Job descriptions

Michael P Jansen

Job descriptions are a good thing. Whether you clean the streets or transplant hearts, it’s beneficial to know exactly what you’re to do. It informs — and protects — you and your clients and your boss.

Teachers, students and parents all have job descriptions in your classroom. 

Teacher

  • to be a subject master
  • to plan the course
  • to create and maintain a top-notch instructional environment1
  • to create and execute engaging, relevant, rigorous activities
  • to create and manage positive relationships with students, parents, colleagues
  • to instruct or explain… this used to be called “teaching”
  • to assess student performance and learning

Student

  • to understand, by engaging himself or herself in the instructional environment
  • to ask and answer questions; participate positively
  • to take notes
  • to study at home regularly — re-write/summarize notes, complete homework
  • to revise (review) for tests

Parent(s)/Guardian(s)

  • to support student learning, in cooperation with — not opposition to — the teacher

When we know what we must do, our jobs get easier. We can only teach — we can’t learn for a student. (Corollary: extra help is simply extra teaching.)

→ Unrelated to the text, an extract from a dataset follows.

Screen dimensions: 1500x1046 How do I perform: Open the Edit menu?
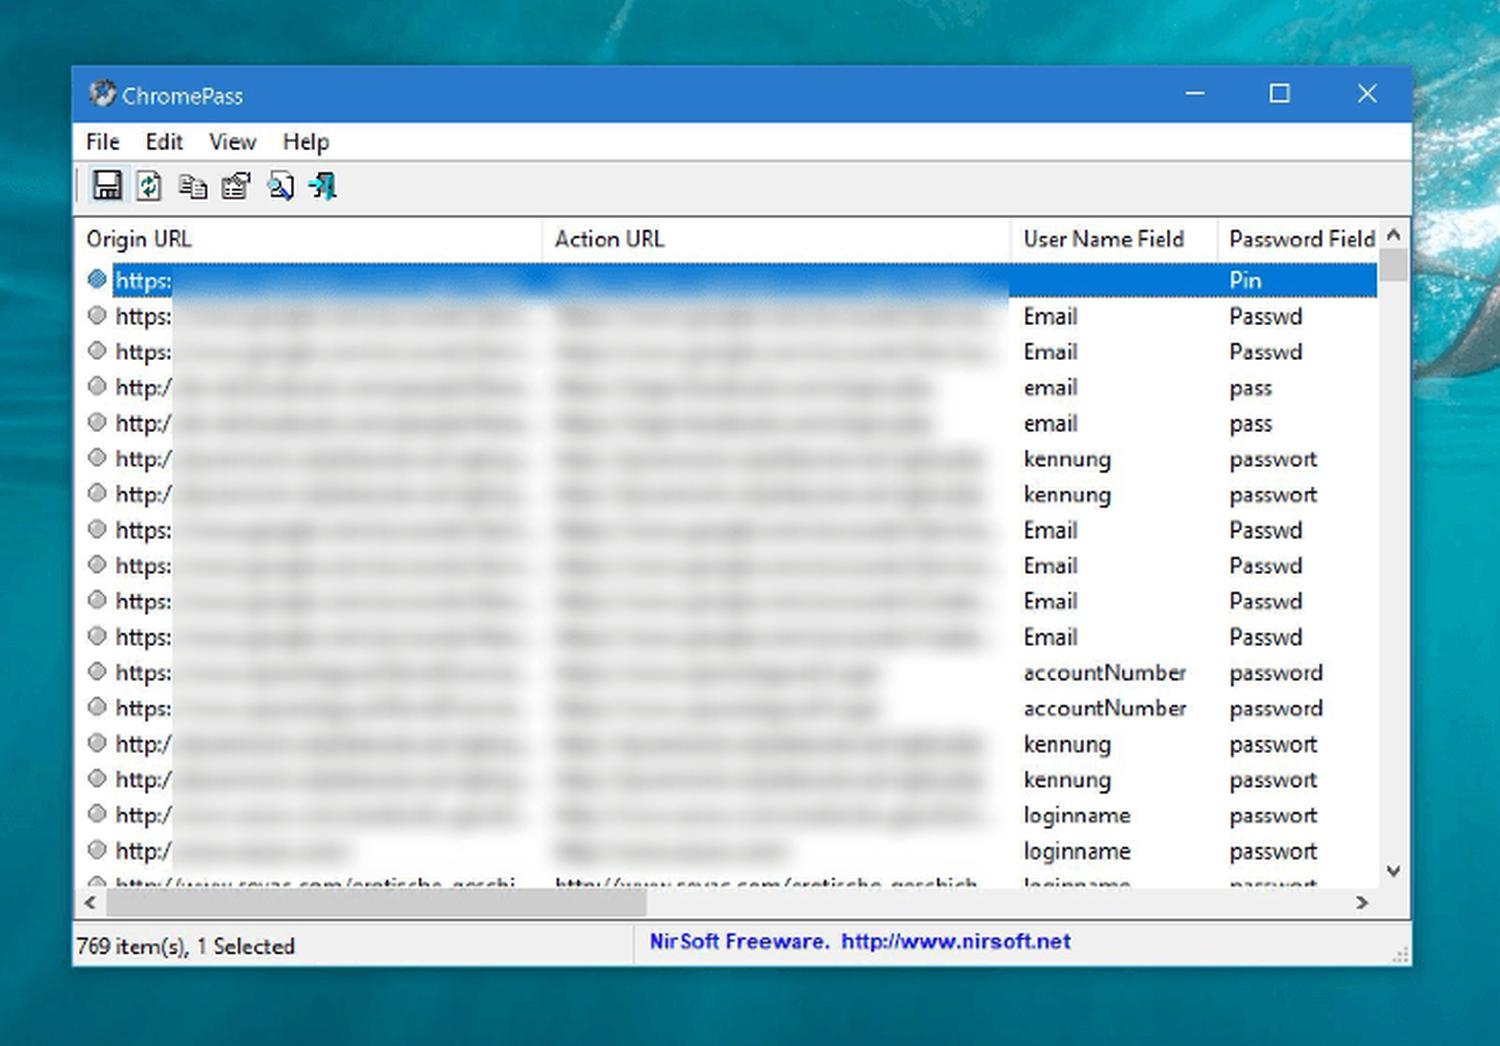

Students should not study for tests. Studying is the extraction of meaning and the retention thereof. This must be done day-to-day. Before a test, a student revises — or reviews — what he or she has learned. Learning material immediately before a test is hardly ideal. There is too much; it promotes rote memorization.

One word is missing from the above. In my book, this is a four-letter word: MARKS.

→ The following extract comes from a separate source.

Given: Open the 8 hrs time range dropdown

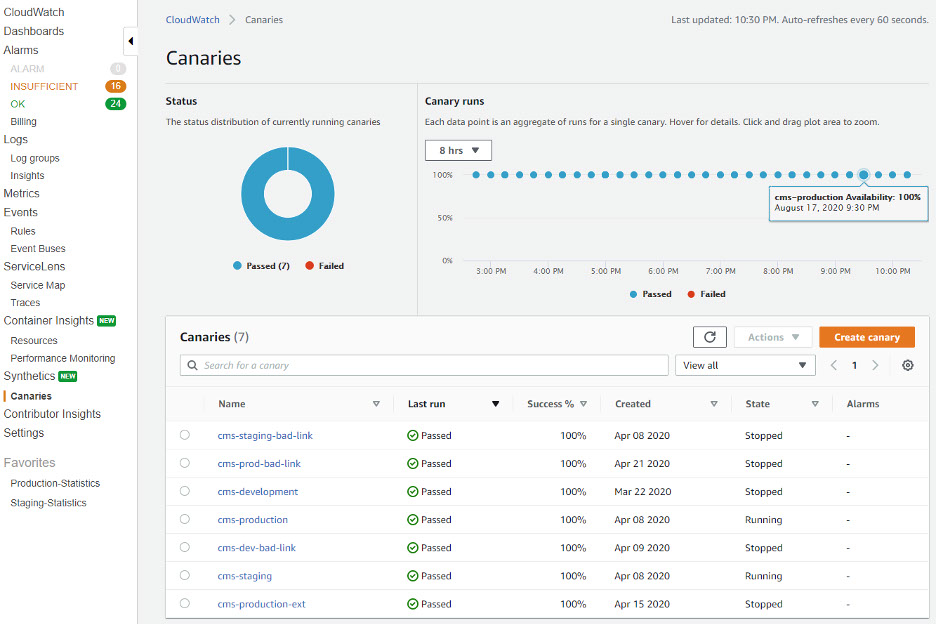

Education is a long game. Marks are a short game.
Real education is more than subject mastery. It includes behaviour, and respect and responsibility and accountability, along with a firm handshake and polishing one’s shoes. These are important for citizenship — more important than chemical equilibrium.

This year, my plan is to ensure that everyone — starting with me — is accountable. 

Note

  1. High School Chemistry classrooms are an instructional environment — the learning environment is at home.